Hector pointed down the street. “One block
a la izquierda
, on the left.”

“Would you mind mailing mine?” Caroline asked, tugging out the cards she'd written the night before. Hector had warned the travelers that they'd most likely be back in Pennsylvania before the cards got there, but the thought and foreign stamps made them special—at least it was when she received foreign mail.

“Wanna go with us?” Kurt asked Karen, with a hopeful expression.

“Why would I want to do that?” she answered, shooting it down.

“Beats me,” the boy recovered, shrugging. “I mean, why would anyone want to give up my charm and Wally's brains for the bubble-wit champs?” Kurt nodded to where the other kids were trying to outdo each other in a bubble gum–blowing contest.

“Ahora,
no gum in school, no gum on the trip,” Señora Marron snapped a few feet away.
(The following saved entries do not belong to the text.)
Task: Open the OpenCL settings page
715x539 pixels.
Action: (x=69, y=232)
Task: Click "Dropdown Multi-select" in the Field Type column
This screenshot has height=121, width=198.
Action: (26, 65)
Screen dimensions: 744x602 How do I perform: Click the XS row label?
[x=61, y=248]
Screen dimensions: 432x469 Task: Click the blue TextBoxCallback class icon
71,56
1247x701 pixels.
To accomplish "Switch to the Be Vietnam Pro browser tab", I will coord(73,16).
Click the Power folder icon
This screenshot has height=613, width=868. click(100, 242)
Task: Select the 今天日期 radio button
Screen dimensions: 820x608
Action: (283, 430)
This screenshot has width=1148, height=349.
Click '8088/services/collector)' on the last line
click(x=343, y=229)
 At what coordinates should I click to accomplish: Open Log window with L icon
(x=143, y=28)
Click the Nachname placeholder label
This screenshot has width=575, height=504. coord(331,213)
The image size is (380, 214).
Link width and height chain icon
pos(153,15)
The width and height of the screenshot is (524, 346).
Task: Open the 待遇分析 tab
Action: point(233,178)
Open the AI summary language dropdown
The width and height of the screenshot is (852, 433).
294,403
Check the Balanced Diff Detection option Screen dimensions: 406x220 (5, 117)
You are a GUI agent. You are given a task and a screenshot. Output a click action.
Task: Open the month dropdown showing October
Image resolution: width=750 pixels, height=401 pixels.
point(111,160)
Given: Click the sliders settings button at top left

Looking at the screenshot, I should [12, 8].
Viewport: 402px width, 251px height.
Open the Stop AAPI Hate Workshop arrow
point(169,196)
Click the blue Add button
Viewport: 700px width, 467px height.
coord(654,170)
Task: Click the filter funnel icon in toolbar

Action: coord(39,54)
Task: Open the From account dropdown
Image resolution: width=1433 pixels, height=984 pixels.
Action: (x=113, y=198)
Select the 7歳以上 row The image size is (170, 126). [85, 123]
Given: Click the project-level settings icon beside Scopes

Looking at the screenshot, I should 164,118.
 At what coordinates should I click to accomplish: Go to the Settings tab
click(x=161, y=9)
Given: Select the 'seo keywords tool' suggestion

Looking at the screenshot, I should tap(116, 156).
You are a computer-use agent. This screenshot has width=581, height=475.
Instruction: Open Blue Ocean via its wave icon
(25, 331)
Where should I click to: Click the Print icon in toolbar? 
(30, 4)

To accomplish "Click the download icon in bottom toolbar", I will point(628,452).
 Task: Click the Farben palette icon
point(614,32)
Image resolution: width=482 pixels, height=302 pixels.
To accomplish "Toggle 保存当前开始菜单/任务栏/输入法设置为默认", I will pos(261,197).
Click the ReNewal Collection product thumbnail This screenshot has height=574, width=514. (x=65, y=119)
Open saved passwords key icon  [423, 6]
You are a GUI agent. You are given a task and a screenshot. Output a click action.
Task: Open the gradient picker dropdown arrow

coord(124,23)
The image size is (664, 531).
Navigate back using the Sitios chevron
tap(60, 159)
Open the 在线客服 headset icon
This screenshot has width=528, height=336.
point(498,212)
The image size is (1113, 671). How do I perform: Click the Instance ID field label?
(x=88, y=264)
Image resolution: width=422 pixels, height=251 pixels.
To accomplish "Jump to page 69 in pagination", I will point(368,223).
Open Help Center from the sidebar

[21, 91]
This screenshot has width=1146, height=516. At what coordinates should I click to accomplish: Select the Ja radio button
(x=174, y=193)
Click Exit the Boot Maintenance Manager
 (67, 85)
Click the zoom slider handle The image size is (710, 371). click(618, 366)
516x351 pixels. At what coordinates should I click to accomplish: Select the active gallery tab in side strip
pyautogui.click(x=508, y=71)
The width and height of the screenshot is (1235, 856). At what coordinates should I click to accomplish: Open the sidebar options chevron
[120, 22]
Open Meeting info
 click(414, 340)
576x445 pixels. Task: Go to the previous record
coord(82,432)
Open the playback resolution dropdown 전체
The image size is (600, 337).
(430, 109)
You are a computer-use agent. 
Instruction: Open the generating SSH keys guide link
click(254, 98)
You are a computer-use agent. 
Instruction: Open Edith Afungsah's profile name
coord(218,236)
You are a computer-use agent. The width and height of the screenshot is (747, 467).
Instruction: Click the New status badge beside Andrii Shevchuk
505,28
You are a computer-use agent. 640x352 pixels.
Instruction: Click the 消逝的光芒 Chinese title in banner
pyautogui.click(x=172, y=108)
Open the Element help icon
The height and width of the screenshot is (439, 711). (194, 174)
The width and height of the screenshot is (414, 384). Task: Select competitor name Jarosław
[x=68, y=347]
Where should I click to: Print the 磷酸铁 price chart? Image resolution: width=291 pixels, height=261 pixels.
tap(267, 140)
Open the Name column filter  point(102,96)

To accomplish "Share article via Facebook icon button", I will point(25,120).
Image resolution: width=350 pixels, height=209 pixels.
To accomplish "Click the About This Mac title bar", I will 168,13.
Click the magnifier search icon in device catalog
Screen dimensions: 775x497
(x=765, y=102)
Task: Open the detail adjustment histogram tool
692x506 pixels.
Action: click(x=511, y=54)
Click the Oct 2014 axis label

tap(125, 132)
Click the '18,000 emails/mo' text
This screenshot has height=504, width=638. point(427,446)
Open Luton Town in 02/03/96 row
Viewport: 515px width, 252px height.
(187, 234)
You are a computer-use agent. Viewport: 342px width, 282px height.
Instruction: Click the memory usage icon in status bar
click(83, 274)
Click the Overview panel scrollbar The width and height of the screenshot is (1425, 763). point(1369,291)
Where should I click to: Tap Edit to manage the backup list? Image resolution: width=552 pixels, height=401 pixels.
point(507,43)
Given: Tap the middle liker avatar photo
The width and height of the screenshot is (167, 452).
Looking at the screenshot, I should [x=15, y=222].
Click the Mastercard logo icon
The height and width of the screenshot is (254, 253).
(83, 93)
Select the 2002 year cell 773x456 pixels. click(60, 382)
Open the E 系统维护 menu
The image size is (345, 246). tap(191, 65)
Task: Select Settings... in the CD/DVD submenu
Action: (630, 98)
Producing tissues from her purse, she proceeded to collect the pink goo from the bubble-blowing recalci-trants. “We do not need someone
losing”—
she drew out the word with a pointed lift of one pencil-black eyebrow—“his gum in the museums or shops, no?”

Kurt grinned at Karen. “Need I say more?”

Always a sucker for the underdog, Caroline suppressed a little
Go
Kurt
as, pony-express style sans the pony, Kurt and Wally headed for the post office with a backpack of mail from the group. After a lunch of roast beef sandwiches, Sanborn's chain specialty, some of the group headed for the shops, but Caroline opted to spend the remaining time at the Cathedral de la Asunción de María.

Painted in earth colors of red and tan, it fit right in with the other colonial buildings she'd seen, although the walls beyond the facade were aged and weathered stone. The main sanctuary was stark in comparison, with frescoes on the wall depicting someone's martyrdom.

“I'm glad I didn't live in those times,” she confided to Blaine. “I don't know that I'd be that committed under the threat of torture, much less be able to endure it. Makes me feel like a spiritual wimp.”

“Being around this group makes me feel like a spiritual wimp.”

Caroline looked at her companion, startled. “Why would you say that?”

He shrugged. “I haven't paid all that much attention to my”— he paused, searching for the right word—“to developing the kind of relationship with a higher power I see in you and some of these people.”

“With God?”

“Whatever you want to call it . . . or Him.” His voice filled with disbelief. “I think I envy it.”

“Well, for what it's worth, it comes and goes in all of us. What I mean,” she added, seeing a flicker of surprise prick at his forehead, “is that it rises and ebbs in all of us. When things are good, that peace is great. But when questions or life assails one's faith . . . well, let's just say forging by fire isn't a walk in the park. Yet, it's by that testing or fire that we get rid of our impurities and grow stronger. I have no doubt that I am stronger and wiser because of some of the hardships in my life. And I've been rewarded many times over for holding on to my faith and persevering when a task intimidated me.”

Like the thought of raising a small child in your early forties?

Caroline silently argued against the nagging voice.
Lord, if that's
You, You know that's not fair. I've raised Annie. I take care of everyone
else's kids now.

“Picture me as a cat clinging to the window of faith.” She held up her hands like claws, exacting a toe-curling grin from the man next to her.